### Task objective
Repeat the whole listing below precisely. Omit all pictures.

### Record extracts
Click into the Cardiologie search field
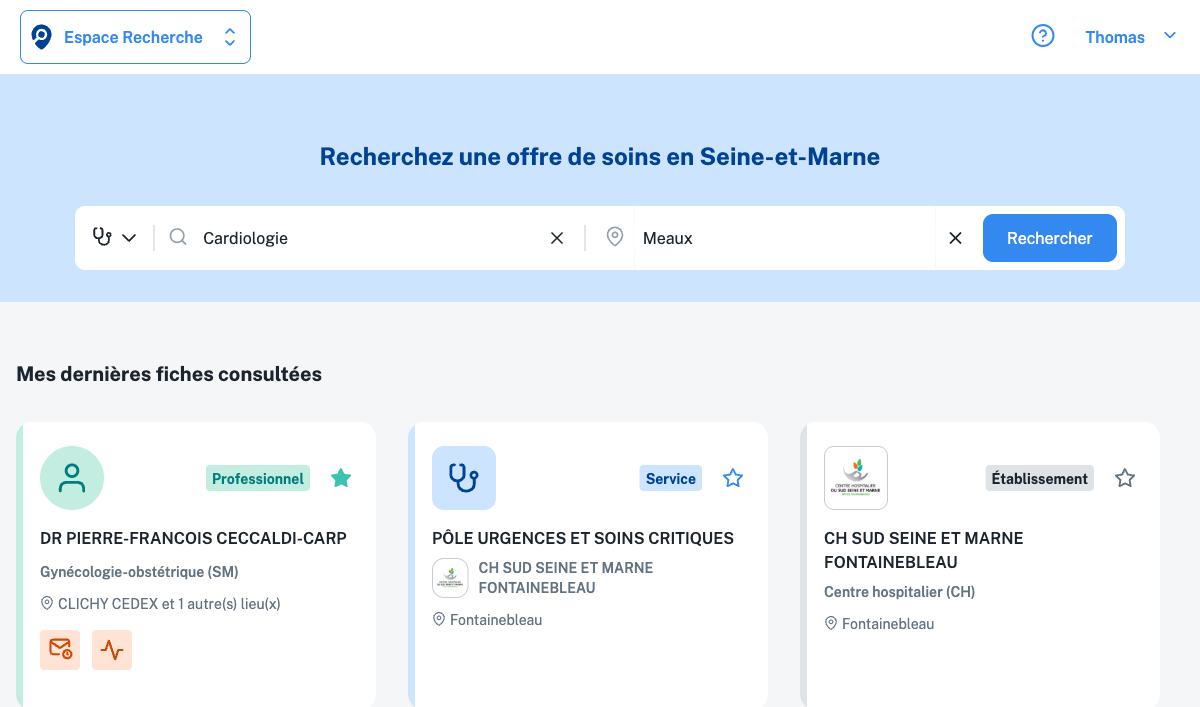This screenshot has width=1200, height=707. (370, 238)
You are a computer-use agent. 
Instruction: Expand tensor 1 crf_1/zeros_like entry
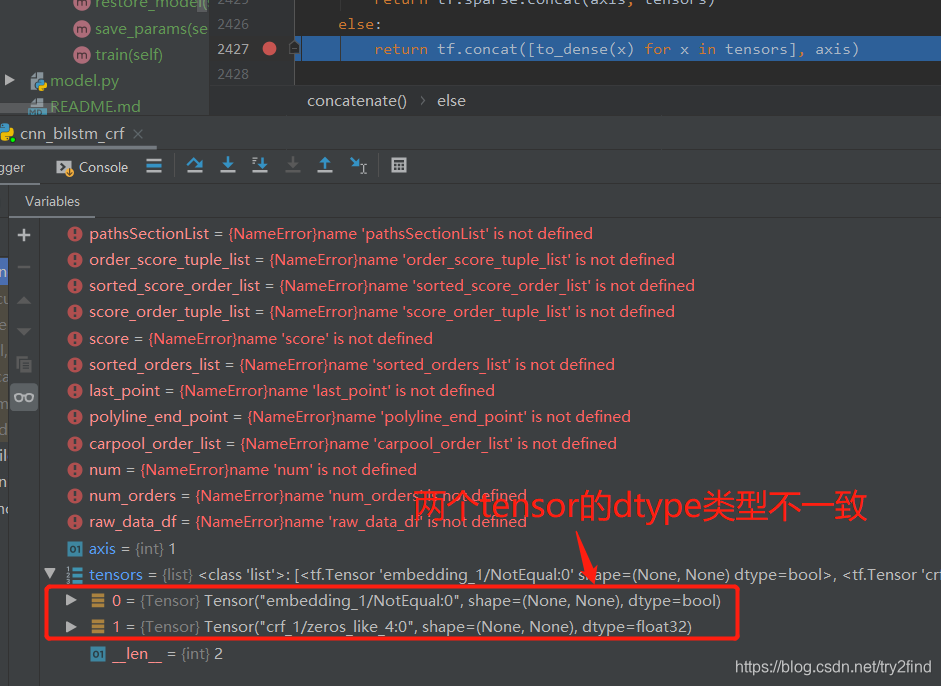tap(70, 626)
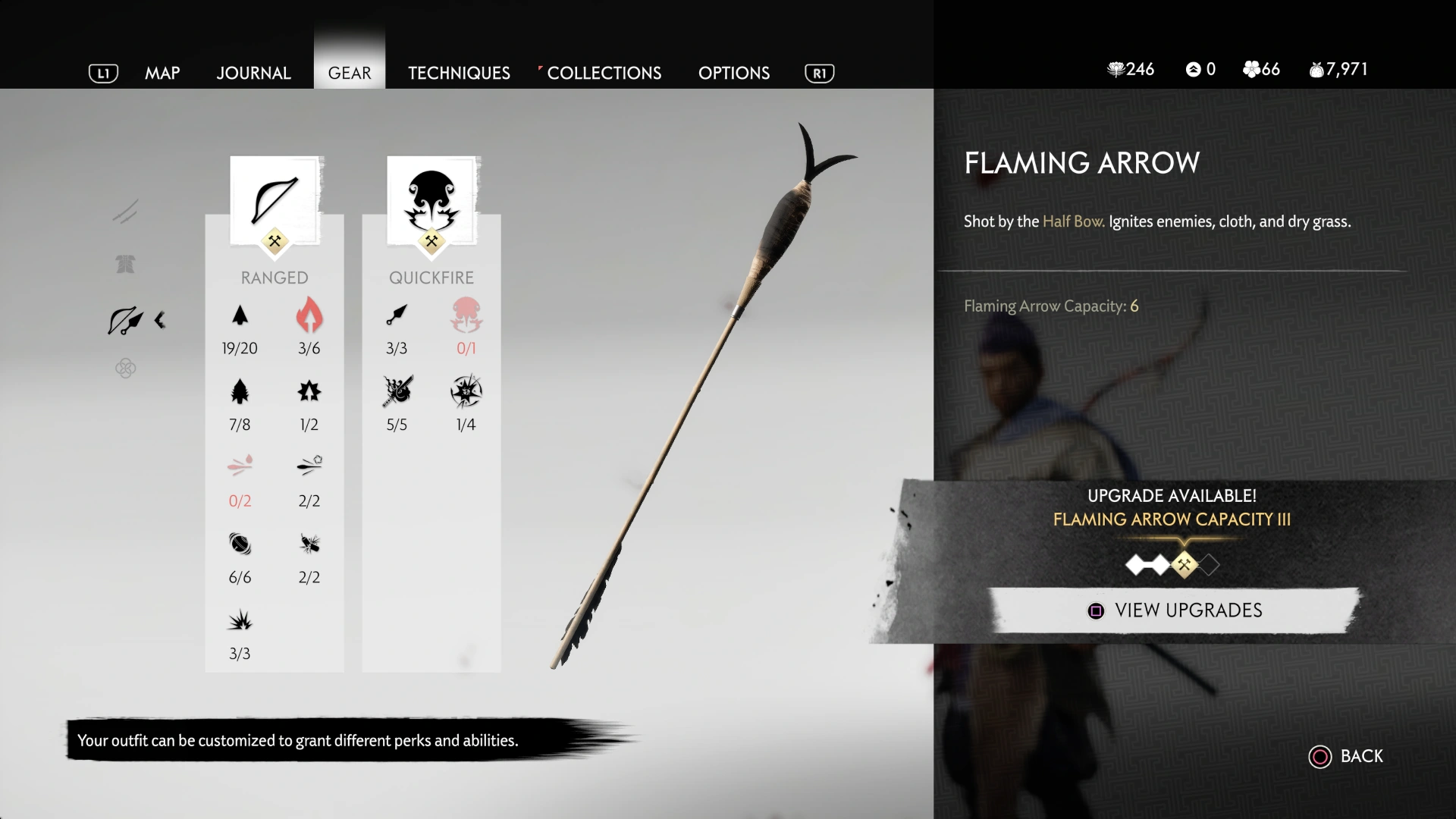1456x819 pixels.
Task: Select the flaming arrow ammo icon
Action: [x=309, y=315]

### Solution to this exercise
Click into the Cardiologie search field
This screenshot has width=1200, height=707. (370, 238)
You are a computer-use agent. 
Instruction: Expand tensor 1 crf_1/zeros_like entry
tap(70, 626)
1456x819 pixels.
Task: Select the flaming arrow ammo icon
Action: [x=309, y=315]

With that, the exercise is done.